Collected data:
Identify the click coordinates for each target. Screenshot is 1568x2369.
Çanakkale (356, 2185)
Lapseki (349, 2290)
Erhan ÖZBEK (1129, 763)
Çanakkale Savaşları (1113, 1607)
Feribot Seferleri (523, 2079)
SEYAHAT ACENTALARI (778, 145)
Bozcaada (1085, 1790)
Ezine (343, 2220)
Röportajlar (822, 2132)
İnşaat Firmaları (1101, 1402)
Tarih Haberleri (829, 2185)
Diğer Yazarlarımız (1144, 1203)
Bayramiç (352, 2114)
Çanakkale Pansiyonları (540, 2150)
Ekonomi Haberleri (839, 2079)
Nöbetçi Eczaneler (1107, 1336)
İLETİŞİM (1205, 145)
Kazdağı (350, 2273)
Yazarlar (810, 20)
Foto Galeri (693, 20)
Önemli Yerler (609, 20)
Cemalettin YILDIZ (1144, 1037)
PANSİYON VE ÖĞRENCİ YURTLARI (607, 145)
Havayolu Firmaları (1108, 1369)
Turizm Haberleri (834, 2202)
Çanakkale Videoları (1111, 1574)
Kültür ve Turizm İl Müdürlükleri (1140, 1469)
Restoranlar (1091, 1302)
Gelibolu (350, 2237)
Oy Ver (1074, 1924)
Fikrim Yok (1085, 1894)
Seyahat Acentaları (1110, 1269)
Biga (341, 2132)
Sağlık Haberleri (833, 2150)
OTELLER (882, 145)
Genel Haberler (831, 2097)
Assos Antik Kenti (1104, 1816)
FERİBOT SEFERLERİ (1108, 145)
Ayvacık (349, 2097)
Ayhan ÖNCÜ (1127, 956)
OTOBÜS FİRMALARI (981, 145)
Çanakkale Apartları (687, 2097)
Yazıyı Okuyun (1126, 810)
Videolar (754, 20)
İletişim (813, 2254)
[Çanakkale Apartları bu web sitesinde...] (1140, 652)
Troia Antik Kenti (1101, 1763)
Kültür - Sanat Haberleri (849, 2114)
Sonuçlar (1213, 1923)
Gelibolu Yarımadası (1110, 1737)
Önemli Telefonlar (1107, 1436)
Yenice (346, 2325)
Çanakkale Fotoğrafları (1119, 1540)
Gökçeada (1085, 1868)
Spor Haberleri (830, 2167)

EXERCISE DETAILS:
Retype exactly the lines of the data above, starting at its first line and finishing with the line that has "Nöbetçi Eczaneler (1107, 1336)" in it.

RESPONSE:
Identify the click coordinates for each target. Screenshot is 1568x2369.
Çanakkale (356, 2185)
Lapseki (349, 2290)
Erhan ÖZBEK (1129, 763)
Çanakkale Savaşları (1113, 1607)
Feribot Seferleri (523, 2079)
SEYAHAT ACENTALARI (778, 145)
Bozcaada (1085, 1790)
Ezine (343, 2220)
Röportajlar (822, 2132)
İnşaat Firmaları (1101, 1402)
Tarih Haberleri (829, 2185)
Diğer Yazarlarımız (1144, 1203)
Bayramiç (352, 2114)
Çanakkale Pansiyonları (540, 2150)
Ekonomi Haberleri (839, 2079)
Nöbetçi Eczaneler (1107, 1336)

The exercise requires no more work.